**Selected passage:**
- - -

Gosh! Now come on, I said to start kneading the dough.
Out of interest, which part of making the rolls are you actually doing Vanessa?
It’s not about who does which part, it’s about sharing the experience. Now come on, put some effort in, and then you can leave the dough to rise. While you’re doing that, I’d like you to select three adjectives to describe your book.
Only three? Here we go: suspenseful, magical, and thrilling.
Rather like making these bread rolls with me then. Don’t forget to time the rising of the dough, then it’ll need a second rising after you’ve shaped it into rolls. I always say you can tell a lot about a man by how he shapes his rolls. Also by what he has on his desk, so tell me something you have on your desk that doesn’t really belong on a desk?
I have a live shamrock on my desk. I also have a couple of stress balls, but those probably belong there.
I was going to guess a shamrock and stress balls! I’m very intuitive like that Craig. Now, every story has some kind of moral, so what would you say is the moral of your story?

- - -

**Data extract:**
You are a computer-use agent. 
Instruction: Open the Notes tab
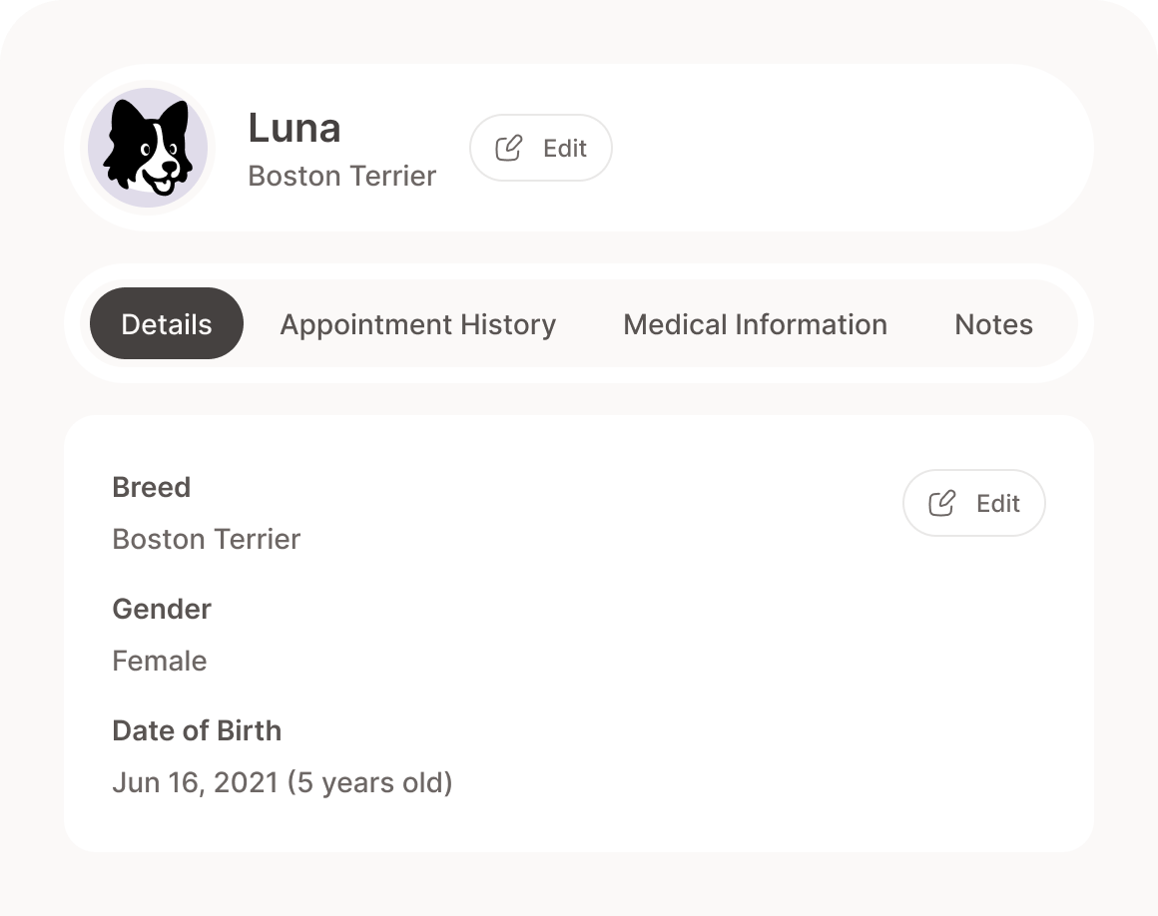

- - -

**Directives:**
**a)** Reproduce the part of the bread-roll dialogue between "Only three? Here" and "of your story?", inclusive.
**b)** Answer these questions about the bread-roll dialogue:
(i) Which three adjectives are chosen to describe the book?
(ii) What live plant is on the desk?
(iii) What does the dough need after it has been shaped into rolls?

**Exercise solutions:**
**a)**
Only three? Here we go: suspenseful, magical, and thrilling.
Rather like making these bread rolls with me then. Don’t forget to time the rising of the dough, then it’ll need a second rising after you’ve shaped it into rolls. I always say you can tell a lot about a man by how he shapes his rolls. Also by what he has on his desk, so tell me something you have on your desk that doesn’t really belong on a desk?
I have a live shamrock on my desk. I also have a couple of stress balls, but those probably belong there.
I was going to guess a shamrock and stress balls! I’m very intuitive like that Craig. Now, every story has some kind of moral, so what would you say is the moral of your story?

**b)**
(i) Suspenseful, magical, and thrilling.
(ii) A shamrock.
(iii) A second rising.